Yesus sendiri sudah juga meneggarisbawahi pentingya memanfaatkan harta dengan bijaksana. Menjadikan harta sebagai syarat pertama dan utama adalah hidup adalah sebuah kebodohan. Bagi Yesus, kebodohan besar seorang manusia adalah ketika mengaggungkan harta dan menimbun harta sebanyak-banyaknya untuk diri sendiri saja (bdk. Luk 12:20). Harta-harta ini dengan sekecap akan hilang dari diri kita. Ketika kita mati, semuanya akan kita tinggalkan, dan tidak satu pun dari harta itu kita bawa. Bagi Yesus, tidak ada artinya seseorang memiliki harta yang banyak, tetapi tidak memaanfaatkannya dengan bijak bagi kebaikan banyak orang (bdk. Luk 12:20-21). Yesus ingin menekankan pentingya fungsi sosial dari kekayaan yang kita miliki. Ketika kita bersedia untuk terbuka dan bermurah hati kepada orang lain, maka di situlah titik di mana kita tidak mendewakan harta dan kekayaan. Ketika kita tidak serakah dan memiliki nafsu jahat terhadap harta atau kekayaan, maka di situlah poin di mana kita mengutamakan kehendak surgawi.
Paus Fransiskus dalam ensilkik Evangelii Gaudium menegaskan pentinya solidaritas dalam hidup kristiani. Kekayaan yang kita miliki bukan pertama-tama untuk diri kita sendiri, tetapi terbuka juga bagi orang lain. Harta atau materi memiliki fungsi sosial dan hadir untuk bukan pertama-tama ditimbun tetapi juga bagi sebuah pelayanan. Oleh sebab itu, “mereka yang lebih beruntung hendaknya mengikhlaskan beberapa hak mereka, untuk makin berjiwa besar mengabdikan harta kekayaan mereka kepada sesama” (art. 189-190).

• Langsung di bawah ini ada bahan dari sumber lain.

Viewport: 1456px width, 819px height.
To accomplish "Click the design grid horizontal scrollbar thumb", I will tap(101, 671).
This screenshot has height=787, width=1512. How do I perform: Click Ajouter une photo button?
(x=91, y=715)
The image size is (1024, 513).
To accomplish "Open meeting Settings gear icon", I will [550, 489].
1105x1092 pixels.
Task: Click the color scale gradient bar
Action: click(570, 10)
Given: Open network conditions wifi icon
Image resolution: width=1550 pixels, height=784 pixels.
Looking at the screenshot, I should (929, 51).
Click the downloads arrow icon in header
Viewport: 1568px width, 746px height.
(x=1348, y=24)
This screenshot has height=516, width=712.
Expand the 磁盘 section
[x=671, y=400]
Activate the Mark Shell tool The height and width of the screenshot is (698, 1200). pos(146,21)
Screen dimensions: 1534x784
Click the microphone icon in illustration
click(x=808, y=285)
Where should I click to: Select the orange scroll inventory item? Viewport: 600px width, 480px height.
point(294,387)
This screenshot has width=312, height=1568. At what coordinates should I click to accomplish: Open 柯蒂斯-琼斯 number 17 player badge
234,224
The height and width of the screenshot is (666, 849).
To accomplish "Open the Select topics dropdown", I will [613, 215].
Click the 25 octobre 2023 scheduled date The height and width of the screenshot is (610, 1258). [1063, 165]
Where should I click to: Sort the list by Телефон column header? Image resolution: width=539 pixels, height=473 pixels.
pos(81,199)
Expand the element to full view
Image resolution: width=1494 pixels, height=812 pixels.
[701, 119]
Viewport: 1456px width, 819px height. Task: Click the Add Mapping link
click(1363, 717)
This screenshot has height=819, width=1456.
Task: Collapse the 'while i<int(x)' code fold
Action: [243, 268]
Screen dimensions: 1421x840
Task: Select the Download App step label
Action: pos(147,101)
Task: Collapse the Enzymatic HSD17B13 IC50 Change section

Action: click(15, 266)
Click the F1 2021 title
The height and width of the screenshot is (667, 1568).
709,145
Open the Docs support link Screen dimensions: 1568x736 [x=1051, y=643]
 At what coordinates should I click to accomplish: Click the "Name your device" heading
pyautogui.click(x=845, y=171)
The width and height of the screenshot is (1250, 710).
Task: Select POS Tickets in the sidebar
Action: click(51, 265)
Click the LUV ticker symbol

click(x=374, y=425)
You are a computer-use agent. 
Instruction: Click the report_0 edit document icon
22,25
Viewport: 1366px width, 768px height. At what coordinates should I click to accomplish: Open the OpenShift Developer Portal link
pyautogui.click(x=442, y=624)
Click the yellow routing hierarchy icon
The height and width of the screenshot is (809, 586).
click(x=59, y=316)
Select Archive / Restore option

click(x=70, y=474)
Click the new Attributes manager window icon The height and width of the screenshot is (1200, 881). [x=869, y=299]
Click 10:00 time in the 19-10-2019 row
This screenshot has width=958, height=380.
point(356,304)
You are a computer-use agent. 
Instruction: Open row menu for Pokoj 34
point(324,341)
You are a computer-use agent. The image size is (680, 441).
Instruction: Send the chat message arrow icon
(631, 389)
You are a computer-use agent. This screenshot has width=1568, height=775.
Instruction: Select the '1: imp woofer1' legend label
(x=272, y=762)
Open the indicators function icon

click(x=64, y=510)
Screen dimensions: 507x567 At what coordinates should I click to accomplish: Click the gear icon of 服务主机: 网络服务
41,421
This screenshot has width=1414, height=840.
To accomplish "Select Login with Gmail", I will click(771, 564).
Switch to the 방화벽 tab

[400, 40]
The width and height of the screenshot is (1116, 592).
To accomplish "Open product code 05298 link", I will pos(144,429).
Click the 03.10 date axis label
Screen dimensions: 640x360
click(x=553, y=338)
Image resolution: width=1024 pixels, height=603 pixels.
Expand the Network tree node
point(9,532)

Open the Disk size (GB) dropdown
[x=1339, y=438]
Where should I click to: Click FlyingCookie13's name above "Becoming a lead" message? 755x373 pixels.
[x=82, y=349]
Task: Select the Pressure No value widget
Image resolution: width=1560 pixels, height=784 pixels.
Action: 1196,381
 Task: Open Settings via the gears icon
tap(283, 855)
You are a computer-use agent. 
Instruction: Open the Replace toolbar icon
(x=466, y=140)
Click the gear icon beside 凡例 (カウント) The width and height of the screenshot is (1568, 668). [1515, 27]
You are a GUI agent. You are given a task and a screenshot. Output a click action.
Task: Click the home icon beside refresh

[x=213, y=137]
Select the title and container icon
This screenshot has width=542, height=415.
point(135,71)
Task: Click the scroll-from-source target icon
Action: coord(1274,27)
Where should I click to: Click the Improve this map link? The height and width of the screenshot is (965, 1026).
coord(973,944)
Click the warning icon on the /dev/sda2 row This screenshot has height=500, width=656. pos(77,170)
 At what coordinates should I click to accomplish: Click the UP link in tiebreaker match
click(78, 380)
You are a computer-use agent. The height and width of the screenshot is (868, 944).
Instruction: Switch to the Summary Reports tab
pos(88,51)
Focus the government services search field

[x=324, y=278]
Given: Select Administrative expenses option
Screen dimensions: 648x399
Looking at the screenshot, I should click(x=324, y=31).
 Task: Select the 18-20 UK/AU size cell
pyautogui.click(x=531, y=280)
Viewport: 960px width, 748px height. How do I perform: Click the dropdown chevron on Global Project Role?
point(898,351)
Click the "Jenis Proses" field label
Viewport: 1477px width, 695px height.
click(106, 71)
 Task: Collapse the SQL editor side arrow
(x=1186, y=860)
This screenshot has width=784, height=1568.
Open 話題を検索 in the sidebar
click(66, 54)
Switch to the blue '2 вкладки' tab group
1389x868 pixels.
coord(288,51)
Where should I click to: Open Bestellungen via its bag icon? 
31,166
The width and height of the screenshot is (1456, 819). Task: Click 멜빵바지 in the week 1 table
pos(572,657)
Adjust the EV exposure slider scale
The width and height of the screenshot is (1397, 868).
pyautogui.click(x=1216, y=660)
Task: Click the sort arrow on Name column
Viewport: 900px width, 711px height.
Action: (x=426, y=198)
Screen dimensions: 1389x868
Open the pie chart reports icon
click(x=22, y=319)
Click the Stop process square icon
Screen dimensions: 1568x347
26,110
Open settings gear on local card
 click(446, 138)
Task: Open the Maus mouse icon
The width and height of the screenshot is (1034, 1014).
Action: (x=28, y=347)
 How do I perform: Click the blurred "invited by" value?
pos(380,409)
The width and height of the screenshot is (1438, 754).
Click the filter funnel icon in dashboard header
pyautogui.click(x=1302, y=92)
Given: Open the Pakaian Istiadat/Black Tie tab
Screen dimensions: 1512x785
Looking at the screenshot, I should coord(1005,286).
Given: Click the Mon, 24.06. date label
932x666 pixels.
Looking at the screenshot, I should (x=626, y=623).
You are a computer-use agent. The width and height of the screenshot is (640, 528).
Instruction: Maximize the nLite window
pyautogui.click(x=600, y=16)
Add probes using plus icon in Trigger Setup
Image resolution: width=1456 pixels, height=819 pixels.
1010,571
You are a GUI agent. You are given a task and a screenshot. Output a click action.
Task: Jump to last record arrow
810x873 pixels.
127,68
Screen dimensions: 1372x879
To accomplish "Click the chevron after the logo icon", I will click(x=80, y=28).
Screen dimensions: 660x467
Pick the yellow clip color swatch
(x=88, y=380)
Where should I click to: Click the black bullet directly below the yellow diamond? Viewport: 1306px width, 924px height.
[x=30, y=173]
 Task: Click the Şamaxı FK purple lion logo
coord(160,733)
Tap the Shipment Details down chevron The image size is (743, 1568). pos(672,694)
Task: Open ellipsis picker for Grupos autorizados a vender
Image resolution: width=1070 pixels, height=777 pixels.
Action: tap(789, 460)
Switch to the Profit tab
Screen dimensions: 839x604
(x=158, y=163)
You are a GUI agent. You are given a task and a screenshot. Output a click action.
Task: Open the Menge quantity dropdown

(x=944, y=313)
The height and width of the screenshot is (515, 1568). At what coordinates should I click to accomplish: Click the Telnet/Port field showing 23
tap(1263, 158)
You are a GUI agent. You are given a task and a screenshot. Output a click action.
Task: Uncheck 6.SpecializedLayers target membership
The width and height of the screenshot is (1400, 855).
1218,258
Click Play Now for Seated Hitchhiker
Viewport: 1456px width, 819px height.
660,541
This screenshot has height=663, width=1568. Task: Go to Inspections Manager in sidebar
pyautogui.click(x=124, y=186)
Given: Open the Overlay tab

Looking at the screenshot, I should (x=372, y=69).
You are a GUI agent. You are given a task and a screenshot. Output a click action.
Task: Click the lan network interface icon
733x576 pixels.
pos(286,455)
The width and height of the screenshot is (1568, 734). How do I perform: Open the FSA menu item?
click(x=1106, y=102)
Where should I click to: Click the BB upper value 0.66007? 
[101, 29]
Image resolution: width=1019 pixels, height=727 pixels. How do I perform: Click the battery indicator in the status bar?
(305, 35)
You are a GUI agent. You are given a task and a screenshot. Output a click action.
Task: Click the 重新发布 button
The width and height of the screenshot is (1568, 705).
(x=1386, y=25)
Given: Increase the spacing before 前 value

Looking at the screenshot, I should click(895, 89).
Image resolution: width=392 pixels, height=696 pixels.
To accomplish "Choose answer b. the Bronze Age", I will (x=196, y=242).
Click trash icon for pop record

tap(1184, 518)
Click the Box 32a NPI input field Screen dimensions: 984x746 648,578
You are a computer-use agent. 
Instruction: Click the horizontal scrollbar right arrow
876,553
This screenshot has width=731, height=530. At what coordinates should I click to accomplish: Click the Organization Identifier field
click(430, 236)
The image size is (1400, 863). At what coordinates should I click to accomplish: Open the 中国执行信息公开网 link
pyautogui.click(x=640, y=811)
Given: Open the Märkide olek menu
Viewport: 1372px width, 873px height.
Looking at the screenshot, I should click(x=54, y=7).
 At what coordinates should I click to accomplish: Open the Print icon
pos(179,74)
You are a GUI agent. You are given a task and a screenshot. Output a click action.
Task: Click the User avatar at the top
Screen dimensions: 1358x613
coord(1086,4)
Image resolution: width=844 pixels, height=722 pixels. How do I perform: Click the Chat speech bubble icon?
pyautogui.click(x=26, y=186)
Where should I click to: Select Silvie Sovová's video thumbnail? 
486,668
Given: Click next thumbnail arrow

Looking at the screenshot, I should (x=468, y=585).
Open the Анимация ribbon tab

Setiap orang memiliki harta. Ada yang memiliki kekayaan duniawi, seperti uang, jabatan, kekuasaan. Ada yang memiliki kekayaan rohani, seperti semangat doa yang baik, ketekunan dalam berdevosi. Harta-harta ini tidak ditimbun untuk diri sendiri, tetapi juga dibagi kepada orang yang sangat membutuhkan. Dimensi sosial menjadi penting dalam memanfaatkan setiap “harta”. Suatu “kebodohan” besar bila harta-harta ini secara serakah ditimbun sebanyak mungkin untuk diri sendiri saja.